Rrava e o anjo beijaram-se longamente. A volúpia provocada pelo ente divino enlouquecia-a ela entregou-se completamente às suas mãos experientes.

Lilian sentia-se inquieta, ciumenta, talvez, mas algo mais. Olhou em volta e notou a oscilação de luz que acontecia em alguns locais. Percebeu de imediato que eram observados por alguém invisível e rastejou sub-repticiamente para junto da anomalia. O tremeluzir afastou-se ligeiramente, mostrando que a via e, possivelmente, tinha consciência dela para além da sua forma de serpente.

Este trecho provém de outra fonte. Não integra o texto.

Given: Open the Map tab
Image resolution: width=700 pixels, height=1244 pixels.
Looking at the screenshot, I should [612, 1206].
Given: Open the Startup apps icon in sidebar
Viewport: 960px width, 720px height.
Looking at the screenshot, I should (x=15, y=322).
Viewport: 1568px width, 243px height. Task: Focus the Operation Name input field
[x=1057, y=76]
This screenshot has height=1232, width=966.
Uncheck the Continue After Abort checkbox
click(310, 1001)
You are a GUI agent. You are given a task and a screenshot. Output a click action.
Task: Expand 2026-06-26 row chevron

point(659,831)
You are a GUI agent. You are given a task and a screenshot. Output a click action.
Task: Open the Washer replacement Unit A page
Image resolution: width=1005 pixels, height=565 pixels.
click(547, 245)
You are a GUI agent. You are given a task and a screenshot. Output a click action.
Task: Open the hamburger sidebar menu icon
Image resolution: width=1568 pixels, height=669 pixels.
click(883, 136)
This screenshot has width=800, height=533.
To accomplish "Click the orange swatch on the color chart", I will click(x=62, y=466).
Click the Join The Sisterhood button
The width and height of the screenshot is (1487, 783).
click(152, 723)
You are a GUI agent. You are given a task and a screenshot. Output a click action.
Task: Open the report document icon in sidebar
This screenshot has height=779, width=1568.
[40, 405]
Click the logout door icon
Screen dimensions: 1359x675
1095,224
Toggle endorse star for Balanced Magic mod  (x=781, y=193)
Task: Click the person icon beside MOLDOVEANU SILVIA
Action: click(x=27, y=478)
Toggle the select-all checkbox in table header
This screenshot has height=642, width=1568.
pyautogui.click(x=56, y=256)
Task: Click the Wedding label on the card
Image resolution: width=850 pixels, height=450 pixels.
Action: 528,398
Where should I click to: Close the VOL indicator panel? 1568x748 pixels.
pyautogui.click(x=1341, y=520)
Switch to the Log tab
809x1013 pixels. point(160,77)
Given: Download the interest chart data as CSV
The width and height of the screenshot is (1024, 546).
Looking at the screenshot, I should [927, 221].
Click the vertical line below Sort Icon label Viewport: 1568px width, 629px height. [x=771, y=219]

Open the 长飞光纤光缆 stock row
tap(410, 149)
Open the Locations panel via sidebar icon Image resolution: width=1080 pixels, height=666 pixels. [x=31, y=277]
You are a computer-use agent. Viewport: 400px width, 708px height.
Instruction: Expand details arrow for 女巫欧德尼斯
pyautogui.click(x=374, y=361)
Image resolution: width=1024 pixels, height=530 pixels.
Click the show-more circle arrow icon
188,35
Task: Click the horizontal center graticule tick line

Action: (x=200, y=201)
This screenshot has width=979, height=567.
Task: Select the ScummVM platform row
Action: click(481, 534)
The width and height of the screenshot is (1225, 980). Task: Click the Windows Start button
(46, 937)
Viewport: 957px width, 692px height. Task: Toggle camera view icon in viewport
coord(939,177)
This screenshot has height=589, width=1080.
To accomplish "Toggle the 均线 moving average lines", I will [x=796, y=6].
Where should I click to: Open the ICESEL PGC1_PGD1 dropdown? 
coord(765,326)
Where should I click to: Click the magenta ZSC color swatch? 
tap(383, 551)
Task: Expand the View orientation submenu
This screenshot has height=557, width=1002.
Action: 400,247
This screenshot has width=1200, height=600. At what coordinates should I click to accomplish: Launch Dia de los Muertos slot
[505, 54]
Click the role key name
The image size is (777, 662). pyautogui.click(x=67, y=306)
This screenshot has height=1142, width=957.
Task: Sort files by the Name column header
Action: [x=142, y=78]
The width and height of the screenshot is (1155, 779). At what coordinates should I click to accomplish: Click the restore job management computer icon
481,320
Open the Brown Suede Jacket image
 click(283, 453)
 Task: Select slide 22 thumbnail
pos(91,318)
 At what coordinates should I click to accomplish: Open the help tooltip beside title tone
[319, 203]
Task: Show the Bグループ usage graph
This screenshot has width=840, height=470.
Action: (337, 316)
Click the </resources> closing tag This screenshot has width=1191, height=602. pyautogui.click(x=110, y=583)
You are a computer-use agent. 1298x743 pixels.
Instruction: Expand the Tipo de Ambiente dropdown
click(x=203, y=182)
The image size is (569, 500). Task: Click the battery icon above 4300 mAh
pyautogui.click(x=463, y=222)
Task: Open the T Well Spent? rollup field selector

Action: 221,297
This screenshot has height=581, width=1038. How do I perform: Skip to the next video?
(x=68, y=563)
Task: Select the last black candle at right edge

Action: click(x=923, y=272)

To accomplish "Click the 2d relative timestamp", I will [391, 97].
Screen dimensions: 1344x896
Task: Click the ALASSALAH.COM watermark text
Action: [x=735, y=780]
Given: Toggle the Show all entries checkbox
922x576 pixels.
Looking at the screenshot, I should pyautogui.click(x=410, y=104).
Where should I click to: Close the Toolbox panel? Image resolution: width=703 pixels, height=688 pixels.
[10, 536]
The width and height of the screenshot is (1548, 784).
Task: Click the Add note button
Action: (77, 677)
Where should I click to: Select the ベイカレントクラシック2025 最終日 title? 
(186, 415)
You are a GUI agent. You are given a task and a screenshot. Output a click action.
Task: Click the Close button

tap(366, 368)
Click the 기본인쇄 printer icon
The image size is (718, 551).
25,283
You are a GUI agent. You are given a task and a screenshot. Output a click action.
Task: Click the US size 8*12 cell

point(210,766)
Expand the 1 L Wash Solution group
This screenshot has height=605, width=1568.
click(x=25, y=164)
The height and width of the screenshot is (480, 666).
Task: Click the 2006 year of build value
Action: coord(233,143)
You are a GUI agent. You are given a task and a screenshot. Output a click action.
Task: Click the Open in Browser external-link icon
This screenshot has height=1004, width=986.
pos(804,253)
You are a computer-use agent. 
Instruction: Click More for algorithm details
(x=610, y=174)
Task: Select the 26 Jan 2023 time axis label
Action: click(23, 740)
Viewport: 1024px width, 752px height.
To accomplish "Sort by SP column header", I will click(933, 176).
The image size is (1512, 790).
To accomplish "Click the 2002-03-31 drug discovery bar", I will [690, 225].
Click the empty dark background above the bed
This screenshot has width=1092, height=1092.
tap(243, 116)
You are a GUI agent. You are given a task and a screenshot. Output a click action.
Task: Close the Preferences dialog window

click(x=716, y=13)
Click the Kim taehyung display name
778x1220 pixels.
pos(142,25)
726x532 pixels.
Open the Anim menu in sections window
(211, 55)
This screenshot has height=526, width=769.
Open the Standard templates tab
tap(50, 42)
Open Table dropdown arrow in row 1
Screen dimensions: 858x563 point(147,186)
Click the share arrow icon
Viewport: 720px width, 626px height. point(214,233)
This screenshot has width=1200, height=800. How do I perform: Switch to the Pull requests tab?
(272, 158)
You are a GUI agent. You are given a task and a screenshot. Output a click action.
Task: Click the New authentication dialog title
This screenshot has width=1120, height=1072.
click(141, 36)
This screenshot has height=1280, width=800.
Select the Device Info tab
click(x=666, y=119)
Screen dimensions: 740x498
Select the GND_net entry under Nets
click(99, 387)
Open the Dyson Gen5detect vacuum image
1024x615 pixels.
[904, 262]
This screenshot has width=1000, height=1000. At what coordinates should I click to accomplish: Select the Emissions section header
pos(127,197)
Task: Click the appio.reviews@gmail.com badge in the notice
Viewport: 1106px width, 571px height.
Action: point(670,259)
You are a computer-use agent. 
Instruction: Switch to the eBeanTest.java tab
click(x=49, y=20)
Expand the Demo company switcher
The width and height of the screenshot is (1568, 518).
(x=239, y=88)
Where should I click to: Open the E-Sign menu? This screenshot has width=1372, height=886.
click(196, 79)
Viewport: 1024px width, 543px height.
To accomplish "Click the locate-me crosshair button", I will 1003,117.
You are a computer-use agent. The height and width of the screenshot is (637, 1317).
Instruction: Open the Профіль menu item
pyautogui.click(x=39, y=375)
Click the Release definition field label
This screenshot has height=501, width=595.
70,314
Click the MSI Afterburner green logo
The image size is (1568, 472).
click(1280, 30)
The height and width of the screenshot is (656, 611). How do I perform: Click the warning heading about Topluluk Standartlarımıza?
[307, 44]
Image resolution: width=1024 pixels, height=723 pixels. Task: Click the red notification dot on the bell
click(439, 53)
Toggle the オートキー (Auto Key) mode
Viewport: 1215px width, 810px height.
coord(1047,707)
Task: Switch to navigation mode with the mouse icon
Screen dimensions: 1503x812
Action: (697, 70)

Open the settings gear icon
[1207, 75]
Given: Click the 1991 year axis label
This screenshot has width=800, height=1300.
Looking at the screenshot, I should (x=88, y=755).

Quase de imediato, a forma translúcida de um sorridente Armaros, com o dedo pousado sobre os lábios, pedia que não dissesse nada. Tornou a desaparecer no momento seguinte. Procurando com mais atenção, detetou várias pequenas orbes luminosas saltitando pela clareira; o segredo da localização do Jardim do Éden fora revelado.